Data supplied START

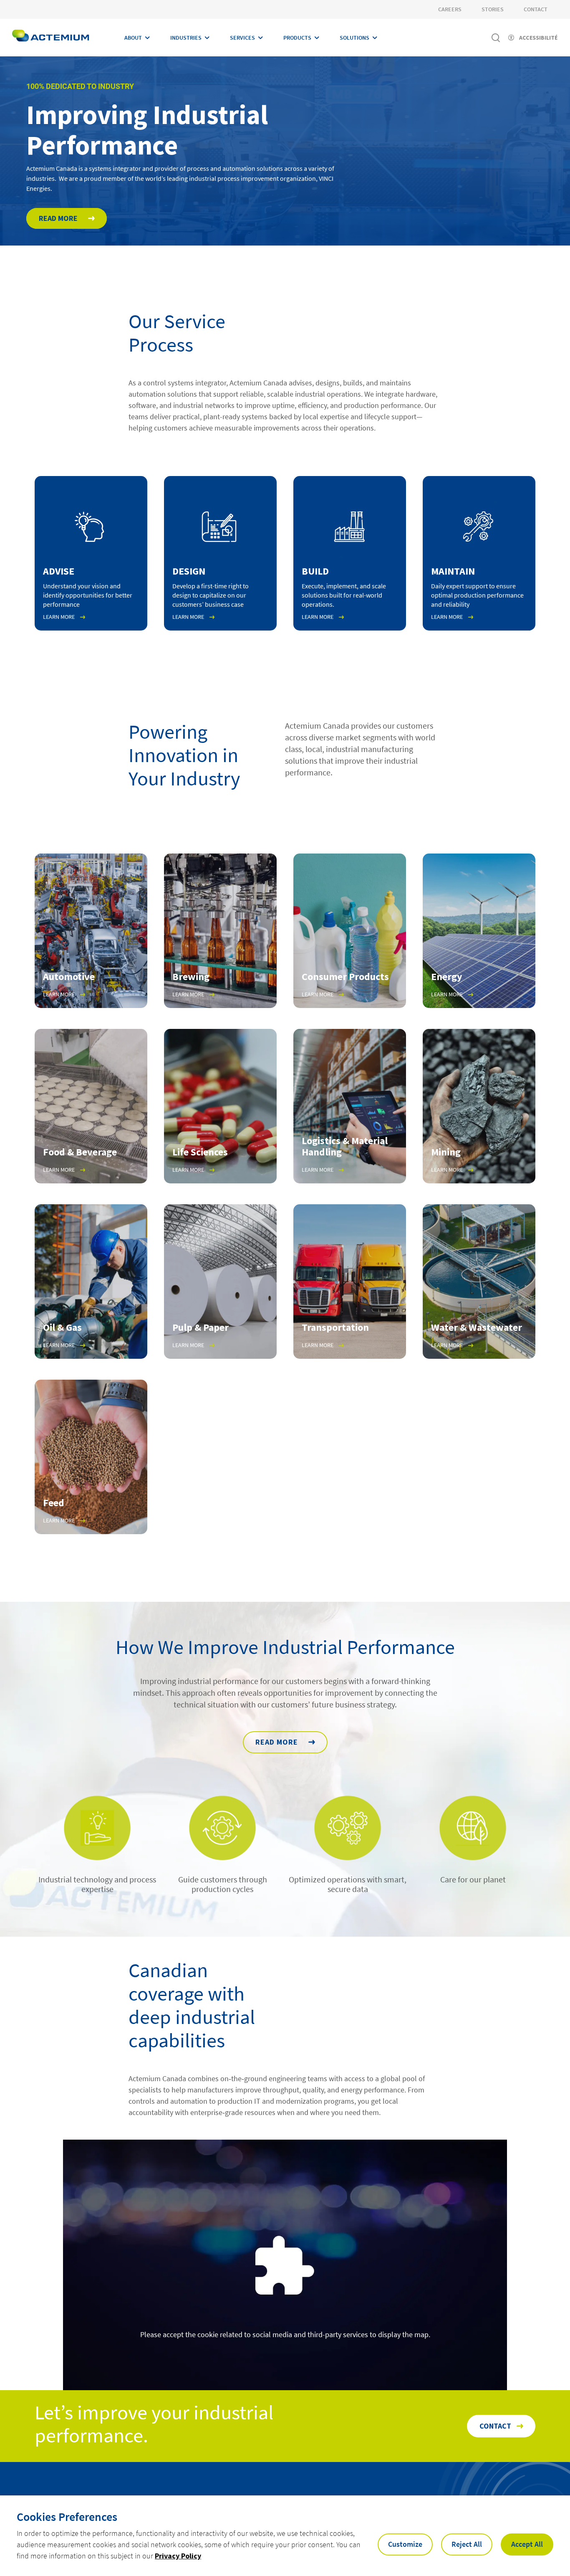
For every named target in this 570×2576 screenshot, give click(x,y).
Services (242, 37)
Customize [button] (405, 2544)
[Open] (220, 1457)
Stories (493, 9)
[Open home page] (50, 37)
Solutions (354, 37)
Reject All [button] (466, 2544)
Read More (58, 218)
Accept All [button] (527, 2544)
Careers (450, 9)
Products (297, 37)
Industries (186, 37)
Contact (535, 9)
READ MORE (276, 1742)
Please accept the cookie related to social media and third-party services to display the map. (285, 2334)
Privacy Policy (178, 2556)
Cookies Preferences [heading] (67, 2516)
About (133, 37)
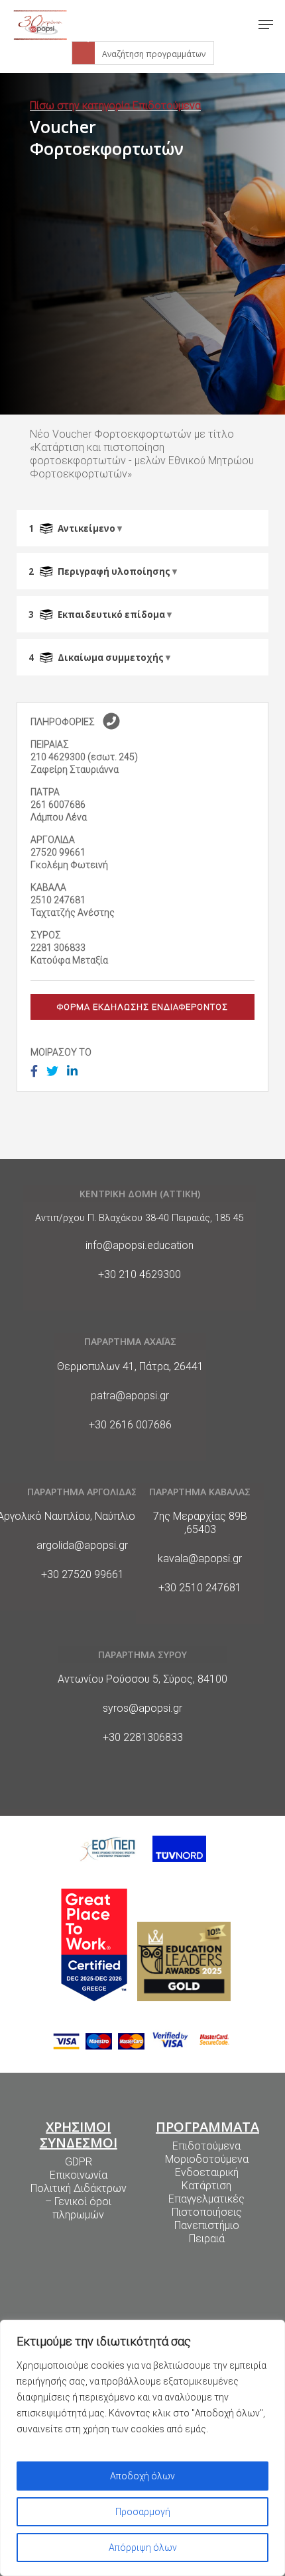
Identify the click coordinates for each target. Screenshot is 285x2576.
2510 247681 (58, 900)
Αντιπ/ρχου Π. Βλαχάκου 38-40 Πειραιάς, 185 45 (139, 1218)
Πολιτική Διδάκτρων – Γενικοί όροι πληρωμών (78, 2201)
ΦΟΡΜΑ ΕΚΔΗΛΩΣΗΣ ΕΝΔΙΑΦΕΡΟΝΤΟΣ (142, 1007)
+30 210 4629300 (139, 1274)
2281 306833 (58, 947)
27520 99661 (58, 852)
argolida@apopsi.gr (82, 1545)
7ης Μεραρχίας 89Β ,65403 (200, 1523)
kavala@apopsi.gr (200, 1558)
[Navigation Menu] (265, 24)
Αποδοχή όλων (142, 2476)
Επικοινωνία (78, 2175)
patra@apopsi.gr (130, 1395)
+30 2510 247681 (199, 1587)
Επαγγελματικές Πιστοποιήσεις (206, 2205)
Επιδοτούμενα (206, 2146)
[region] (142, 2448)
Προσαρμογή (142, 2511)
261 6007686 (58, 804)
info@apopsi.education (140, 1245)
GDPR (78, 2161)
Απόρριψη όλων (143, 2547)
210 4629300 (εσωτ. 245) (84, 757)
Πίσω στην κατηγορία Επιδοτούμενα (115, 105)
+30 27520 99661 (82, 1574)
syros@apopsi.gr (142, 1708)
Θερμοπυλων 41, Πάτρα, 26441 (130, 1366)
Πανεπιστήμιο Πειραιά (206, 2232)
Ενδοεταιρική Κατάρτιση (207, 2179)
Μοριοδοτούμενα (207, 2159)
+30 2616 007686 (130, 1424)
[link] (40, 24)
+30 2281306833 (143, 1737)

Data supplied END

Please restate the lines above exactly, starting at the first line of the data and stopping at the line containing "Contact (535, 9)", which is included. Omit pictures.

Answer to the problem »
For every named target in this 570×2576 screenshot, give click(x,y).
Services (242, 37)
Customize [button] (405, 2544)
[Open] (220, 1457)
Stories (493, 9)
[Open home page] (50, 37)
Solutions (354, 37)
Reject All [button] (466, 2544)
Read More (58, 218)
Accept All [button] (527, 2544)
Careers (450, 9)
Products (297, 37)
Industries (186, 37)
Contact (535, 9)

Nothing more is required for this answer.